**INSTRUCTION A:** Reproduce the passage of the Group Anagrams page below, from "She can't use" up to and including "the same letters.".

**SOURCE:**
## BEGIN

Group Anagrams
“Trading space for time — find what you need in O(1) by remembering what you've seen.”
The Problem
Given an array of strings strs, group the anagrams together. You can return the answer in any order.
An anagram is a word or phrase formed by rearranging the letters of a different word or phrase, using all the original letters exactly once.
Example 1:
Input: strs = ["eat","tea","tan","ate","nat","bat"]
Output: [["bat"],["nat","tan"],["ate","eat","tea"]]
Example 2:
Input: strs = [""]
Output: [[""]]
Example 3:
Input: strs = ["a"]
Output: [["a"]]
The Museum Archive Analogy
Every major museum receives artifacts from dozens of different expeditions. Each expedition labels things differently — one team writes "Roman Lamp," another writes "Roman Lamp (terracotta)," a third just "Lamp, Roman." But the curator doesn't sort by the label. She sorts by the catalog code: a standardized description generated by alphabetizing the artifact's defining features. Two artifacts with identical feature inventories — regardless of how they were labeled at the dig site — end up in the same archival drawer.
That's exactly what happens with anagram grouping. The words "eat," "tea," and "ate" look different on the surface, but when you alphabetize their letters you always get the same code: "aet". The code erases the arrangement, leaving only the inventory. Words that are anagrams share the same code. Words that aren't, don't.
The archive is a HashMap that maps each code to its drawer — a list of all words that produced that code. As you process each word, you compute its code, look up (or open) its drawer, and drop the word in. When you're done, each drawer contains exactly one anagram group.
Understanding the Analogy
The Setup
A museum curator receives a crate of artifacts (the strs array). Her job: sort them into drawers so every artifact in a given drawer is interchangeable — same letter inventory, different arrangements. When she's done, she hands back all the drawers.
She can't use the artifact labels directly because the same inventory can arrive under many different names. Instead, she needs a system that converts any label into its canonical form: an unambiguous code that will be identical for all rearrangements of the same letters.
The Catalog Code
The catalog code is the artifact's letters sorted alphabetically. "eat" → "aet". "tea" → "aet". "tan" → "ant". "bat" → "abt". Any two words that are anagrams of each other produce the same catalog code — because they have the same letters and sorting always produces the same ordering.
This is the crucial insight: sorting is a normalizing function. It doesn't matter in what order the letters arrived; sort them and you always get the canonical form. The catalog code becomes the HashMap key, and every anagram family has exactly one key.
Why This Approach
You could compare every word against every other word to detect anagrams — but that's O(n²). The catalog code reduces the problem to a single pass: for each word, compute a key in O(k log k) where k is the word length, then do an O(1) HashMap lookup. The total cost is O(n · k log k). Each word is touched exactly once, and each group builds itself automatically as you scan.
How I Think Through This
I scan through every word in strs. For each word, I generate its catalog code by sorting its letters — word.split('').sort().join(''). I look up that code in a catalog HashMap. If the code has no drawer yet, I create one: an empty array stored under that key. Then I push the current word into that drawer. No word ever compares itself against another; the HashMap handles every grouping decision automatically.

## END

**TASK DATA:**
## BEGIN

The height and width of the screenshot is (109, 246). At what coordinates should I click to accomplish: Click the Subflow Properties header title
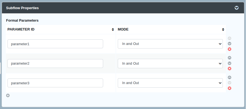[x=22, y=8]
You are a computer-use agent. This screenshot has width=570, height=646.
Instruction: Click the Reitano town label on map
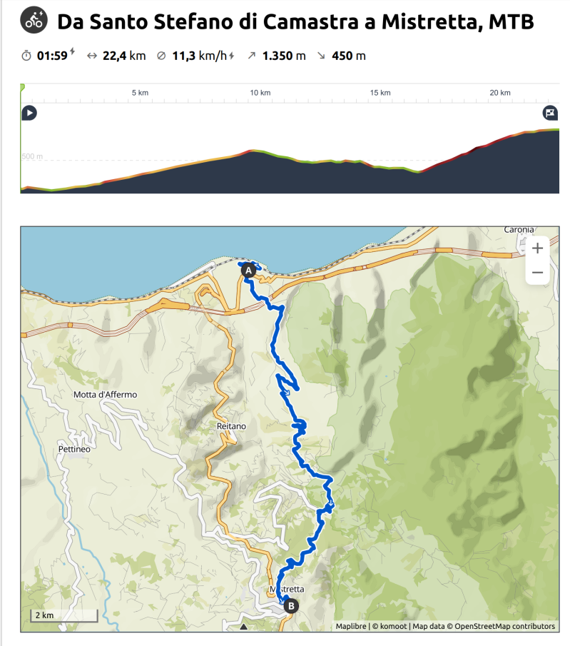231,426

## END

**INSTRUCTION B:** Rewrite the records above with "screenshot" switched to "screen capture" wherever it occurs, keeping everything else the same. Omit the pictures from your answer.

**CORRECT RESPONSE A:**
She can't use the artifact labels directly because the same inventory can arrive under many different names. Instead, she needs a system that converts any label into its canonical form: an unambiguous code that will be identical for all rearrangements of the same letters.

**CORRECT RESPONSE B:**
The height and width of the screen capture is (109, 246). At what coordinates should I click to accomplish: Click the Subflow Properties header title
[x=22, y=8]
You are a computer-use agent. This screen capture has width=570, height=646.
Instruction: Click the Reitano town label on map
231,426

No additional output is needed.